Trillion Dollar Baby
The 2025 IPO market was a warm-up act nobody asked for. Figma popped 250% on day one! CoreWeave, the Nvidia GPU landlord, became the largest tech IPO since 2021. Good companies. Real businesses.
However, 2026 is an IPO year, and it’s a reckoning.
SpaceX. Anthropic. OpenAI. Combined, these three companies could hit the public markets with nearly $2 trillion in valuation. For context, that’s larger than the GDP of Spain. We haven’t ever seen prospects like this.
Here’s what’s interesting: OpenAI is scared.
Not of Anthropic’s technology, though Claude is gaining ground with enterprise customers who care about things like “not hallucinating legal advice.” OpenAI is scared of timing. Sam Altman knows something every founder learns eventually: you IPO when you’re the story, not when you’re defending market share.
And the market share erosion is real.

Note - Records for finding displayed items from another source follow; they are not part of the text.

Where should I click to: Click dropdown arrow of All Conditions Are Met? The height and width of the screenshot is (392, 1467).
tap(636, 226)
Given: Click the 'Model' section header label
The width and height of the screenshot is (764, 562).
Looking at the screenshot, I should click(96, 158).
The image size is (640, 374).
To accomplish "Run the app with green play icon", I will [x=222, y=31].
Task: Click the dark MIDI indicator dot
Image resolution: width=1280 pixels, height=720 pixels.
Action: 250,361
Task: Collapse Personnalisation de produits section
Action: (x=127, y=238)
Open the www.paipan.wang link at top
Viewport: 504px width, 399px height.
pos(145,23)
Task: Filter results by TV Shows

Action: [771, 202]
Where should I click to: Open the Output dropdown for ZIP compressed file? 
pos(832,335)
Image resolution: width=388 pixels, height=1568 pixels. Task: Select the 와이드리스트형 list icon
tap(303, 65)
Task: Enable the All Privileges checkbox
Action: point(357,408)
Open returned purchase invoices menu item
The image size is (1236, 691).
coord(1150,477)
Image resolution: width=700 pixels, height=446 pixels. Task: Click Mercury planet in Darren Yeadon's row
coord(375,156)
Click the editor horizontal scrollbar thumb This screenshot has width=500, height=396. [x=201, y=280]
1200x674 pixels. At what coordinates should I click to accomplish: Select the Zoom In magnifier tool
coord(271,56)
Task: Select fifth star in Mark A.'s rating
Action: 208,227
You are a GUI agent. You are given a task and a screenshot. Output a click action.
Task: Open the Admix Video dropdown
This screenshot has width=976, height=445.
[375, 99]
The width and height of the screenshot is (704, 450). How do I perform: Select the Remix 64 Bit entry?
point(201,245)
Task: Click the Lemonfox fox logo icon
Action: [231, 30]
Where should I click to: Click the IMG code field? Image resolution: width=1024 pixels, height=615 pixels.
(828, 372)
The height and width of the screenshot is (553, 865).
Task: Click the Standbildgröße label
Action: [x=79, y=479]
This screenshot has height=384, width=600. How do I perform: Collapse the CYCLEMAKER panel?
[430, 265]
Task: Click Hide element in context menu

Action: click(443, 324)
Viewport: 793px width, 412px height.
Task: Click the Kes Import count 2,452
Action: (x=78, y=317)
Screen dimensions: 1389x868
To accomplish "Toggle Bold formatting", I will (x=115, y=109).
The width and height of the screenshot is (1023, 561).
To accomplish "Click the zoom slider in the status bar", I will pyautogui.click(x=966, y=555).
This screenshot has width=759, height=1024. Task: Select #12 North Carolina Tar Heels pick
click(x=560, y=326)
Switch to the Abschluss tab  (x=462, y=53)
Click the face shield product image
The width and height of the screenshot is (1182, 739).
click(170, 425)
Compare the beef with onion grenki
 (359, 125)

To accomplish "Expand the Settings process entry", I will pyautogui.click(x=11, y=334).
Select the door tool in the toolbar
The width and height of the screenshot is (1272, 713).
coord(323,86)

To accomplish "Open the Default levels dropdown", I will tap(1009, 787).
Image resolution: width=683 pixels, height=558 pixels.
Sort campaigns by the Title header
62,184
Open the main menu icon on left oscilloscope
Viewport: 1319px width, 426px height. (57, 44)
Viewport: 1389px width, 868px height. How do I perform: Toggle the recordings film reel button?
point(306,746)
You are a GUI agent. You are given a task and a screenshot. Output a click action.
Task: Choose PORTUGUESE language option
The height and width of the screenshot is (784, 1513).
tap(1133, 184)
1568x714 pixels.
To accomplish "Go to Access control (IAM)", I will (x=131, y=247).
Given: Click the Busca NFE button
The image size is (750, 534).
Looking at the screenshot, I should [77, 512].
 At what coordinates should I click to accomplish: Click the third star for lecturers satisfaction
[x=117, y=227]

DeepSeek. Kimi. Manus. Open-weight models from Meta and others. The moat OpenAI built with ChatGPT’s brand awareness is getting tunneled from above (enterprise) and below (free alternatives). When a Chinese lab releases a competitive model trained for a fraction of the cost, your $100 billion infrastructure bet starts looking less like a castle and more like a very expensive target.
So what does OpenAI do? The playbook is predictable: differentiate through partnerships, not just performance. Disney. News Corp. Exclusive content deals that make ChatGPT feel less like a utility and more like a platform. That’s French for bundling. And if that sounds familiar, it should. Which means ads aren’t a question of “if.” They’re a question of “how soon after IPO.”
Chinese labs are releasing frontier-competitive models at prices that don’t make economic sense. Unless the goal isn’t profit. It’s penetration. Flood the market. Let startups and developers build on your infrastructure. Create dependency.
The result? AI is getting commoditized faster than anyone predicted. Which creates a strange paradox: the technology is more powerful than ever, but the *companies* building it are more vulnerable than ever.
What does this mean for the average professional? Reskilling isn’t optional anymore, it’s survival. But here’s where I get optimistic, maybe naively so.
Every technological displacement creates a vacuum. The vacuum isn’t just for new skills. It’s for new spaces where people figure out what comes next. After the Industrial Revolution, it was the labor union and the public library. After the internet, it was the coworking space and the startup accelerator.
We need a third space for the AI era. Call it an incubator society. Places where displaced workers, curious entrepreneurs, and restless technologists collide.The most valuable skill in an AI economy isn’t prompt engineering. It’s knowing which problems are worth solving and finding the people who’ll solve them with you.
The 2026 IPOs will tell us which companies captured the first wave. The third spaces will tell us who’s building what’s next.